Independent of the Biden Administration’s private-employer COVID-19 vaccine-or-test mandate, many employers either have adopted or plan to adopt their own mandatory vaccine policies to reduce the spread of COVID-19 in the workplace. While some employers suspended their mandatory COVID-19 vaccine policies and plans after the U.S. Supreme Court blocked the administration’s private-employer mandate, others are considering whether to keep their policies and plans in place. The absence of a federal mandate provides private employers the flexibility to tailor their vaccination policies to their own workplace-specific challenges and determine how they should be enforced. 

Permissible Mandates

Guidance from the Equal Employment Opportunity Commission (EEOC) confirms that federal workplace antidiscrimination laws do not prohibit private employers from requiring employees physically entering the workplace to be vaccinated for COVID-19, including the Americans with Disabilities Act (ADA) and Title VII of the Civil Rights Act (Title VII).
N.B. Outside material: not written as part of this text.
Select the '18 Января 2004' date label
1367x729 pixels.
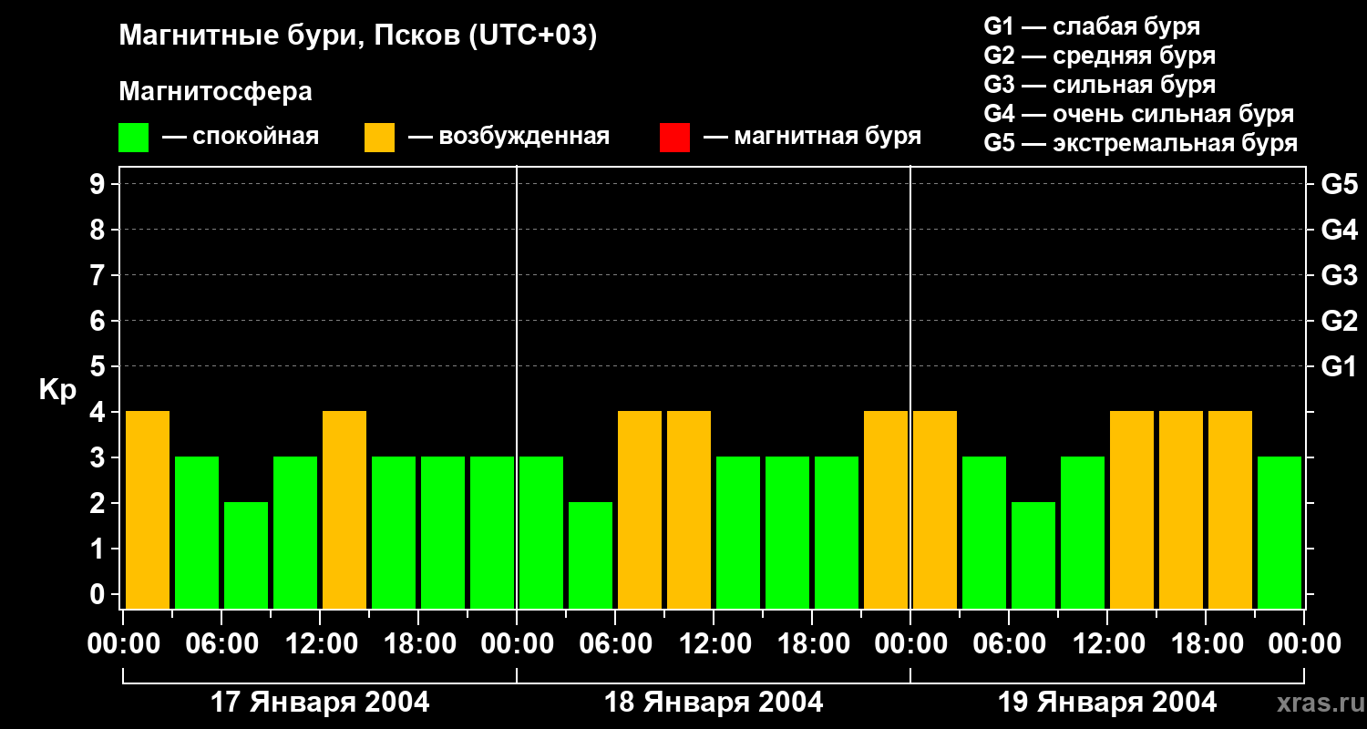[714, 703]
The ADA and Title VII require employers mandating COVID-19 vaccination to provide reasonable accommodations for employees who cannot be vaccinated due to a disability or a sincerely held religious belief, practice or observance, absent an undue hardship to the employers’ business operations. The EEOC guidance cautions that questions of unequal treatment could arise if employees who are unable to receive a vaccine for a legally protected reason are treated less favorably than employees who are able to get the vaccine. A mandatory vaccination policy also could negatively impact certain individuals or demographic groups that face greater barriers to obtaining vaccinations.